Lettre sur la tolérance
Pour Locke « l'État est une société d'hommes instituée dans la seule vue de l'établissement, de la conservation et de l'avancement de leurs intérêts civils »[111]. Selon lui, le magistrat civil, le gouvernant, ne s'occupe que du temporel. Le spirituel, le religieux n'appartient pas à son domaine d'action. À l'appui de cette thèse, il avance trois arguments. D'une part Dieu n'a donné à aucun homme la mission de veiller au salut des autres. Deuxième argument, le pouvoir du gouvernement repose uniquement sur la force alors que la vraie religion est du domaine de l'esprit. Troisième argument, supposons même que les gouvernants puissent assurer le salut, les gouvernants sont divers et les religions prescrites par les gouvernants aussi, de sorte que tous les gouvernants ne peuvent procurer le salut puisqu'ils proposent des voies différentes. Il s'ensuit que le magistrat n'a pas à s'occuper de religion et des âmes. Pour Jean-Fabien Spitz[112]« L'argument libéral se déploie ici de manière explicite : l'autorité politique n'a pas à réglementer la conduite des individus dans les actions qui sont incapables d'affecter les intérêts personnel d'autrui ». À rebours, Jonas Proast (1640-1710), un des critiques de Locke, soutient qu'en fait seuls deux arguments sont valides. En effet, selon lui, la force peut conduire à faire envisager aux citoyens des croyances qu'ils auraient autrement ignorées. De plus, un être humain veut toujours promouvoir ce qu'il pense vrai même s'il ne peut prouver que c'est réellement la vérité[113].

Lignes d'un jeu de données
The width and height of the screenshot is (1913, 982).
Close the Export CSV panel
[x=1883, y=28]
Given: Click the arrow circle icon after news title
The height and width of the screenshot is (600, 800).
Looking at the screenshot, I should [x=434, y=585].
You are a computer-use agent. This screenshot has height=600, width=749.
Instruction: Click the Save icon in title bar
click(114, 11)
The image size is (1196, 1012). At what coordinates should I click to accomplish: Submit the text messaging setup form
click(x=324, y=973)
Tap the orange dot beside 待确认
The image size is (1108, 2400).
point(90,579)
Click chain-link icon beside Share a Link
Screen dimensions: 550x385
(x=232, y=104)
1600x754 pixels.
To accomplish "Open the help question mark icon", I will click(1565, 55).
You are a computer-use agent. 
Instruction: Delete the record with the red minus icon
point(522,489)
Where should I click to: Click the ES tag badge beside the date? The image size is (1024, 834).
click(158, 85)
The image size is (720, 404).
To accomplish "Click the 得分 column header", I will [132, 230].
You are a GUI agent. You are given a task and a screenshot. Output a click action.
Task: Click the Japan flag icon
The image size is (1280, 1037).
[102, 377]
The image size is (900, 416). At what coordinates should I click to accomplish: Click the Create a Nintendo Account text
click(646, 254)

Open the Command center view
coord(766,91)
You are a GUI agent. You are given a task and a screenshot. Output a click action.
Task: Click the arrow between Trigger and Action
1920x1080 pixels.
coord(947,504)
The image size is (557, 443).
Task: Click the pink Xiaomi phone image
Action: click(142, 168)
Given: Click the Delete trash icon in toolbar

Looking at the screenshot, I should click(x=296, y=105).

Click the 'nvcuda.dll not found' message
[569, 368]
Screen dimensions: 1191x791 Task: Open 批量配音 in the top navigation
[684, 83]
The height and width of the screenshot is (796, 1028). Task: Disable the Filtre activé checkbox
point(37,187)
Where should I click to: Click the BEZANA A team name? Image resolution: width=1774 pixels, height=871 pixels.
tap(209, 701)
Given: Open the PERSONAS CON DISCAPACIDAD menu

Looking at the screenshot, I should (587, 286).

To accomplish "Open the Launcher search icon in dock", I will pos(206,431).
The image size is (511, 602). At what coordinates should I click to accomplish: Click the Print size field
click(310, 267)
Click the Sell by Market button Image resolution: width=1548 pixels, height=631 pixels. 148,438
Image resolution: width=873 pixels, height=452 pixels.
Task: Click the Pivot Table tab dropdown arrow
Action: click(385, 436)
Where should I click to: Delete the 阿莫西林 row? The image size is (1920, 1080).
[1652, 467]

● Tâches
• A. Indiquez si chacune de ces affirmations concorde avec le texte sur la Lettre sur la tolérance, en répondant par oui ou par non et en citant mot pour mot les termes du texte qui tranchent : (i) Selon Locke, le magistrat civil ne s'occupe que du temporel. (ii) Jonas Proast juge valides les trois arguments de Locke. (iii) D'après le deuxième argument, le pouvoir du gouvernement repose uniquement sur la force.
• B. Rédigez la suite du texte sur la Lettre sur la tolérance, en partant de sa dernière phrase.

● Réponses par tâche
• A.
(i) Oui : « le magistrat civil, le gouvernant, ne s'occupe que du temporel ».
(ii) Non : « seuls deux arguments sont valides ».
(iii) Oui : « le pouvoir du gouvernement repose uniquement sur la force ».

• B.
Quoi qu'il en soit, Locke distingue fortement la société civile ou l’État dont le but « est la paix civile et la prospérité, ou encore la préservation de la société et de chacun des membres qui en font partie » et la société religieuse ou l'Église dont l'objet est de permettre aux individus « d'atteindre le bonheur après cette vie et dans l'autre monde »[114]. Si les deux ont en commun d'être des associations volontaires, une autre différence essentielle les sépare : dans le corps politique, les êtres humains sont tenus à suivre les lois sous peine de sanctions temporelles (prisons, amendes, etc.), au contraire dans la société spirituelle qu'est l'Église, on ne peut user que de la persuasion, pas de la force ou de la violence[115]. Dans ces conditions le magistrat civil n'a à punir les vices que s'ils menacent la paix civile. Locke écrit
« L'avarice, la dureté envers les pauvres, l'oisiveté et plusieurs autres défauts sont des péchés, de l'aveu de tout le monde; mais qui s'est jamais avisé de dire que le magistrat a le droit de punir. Comme ces défauts ne portent aucun préjudice aux biens des autres, et qu'ils ne troublent point le repos public, les lois civiles ne les punissent pas dans les lieux mêmes où ils sont reconnus comme des péchés. Ces lois ne prononcent pas non plus de peines contre le mensonge, ni contre le parjure, à moins que ce ne soit en certains cas, où l'on n'a nul égard à la turpitude du crime, ni à la divinité offensée, mais à l'injustice faite au public ou aux particuliers[116] »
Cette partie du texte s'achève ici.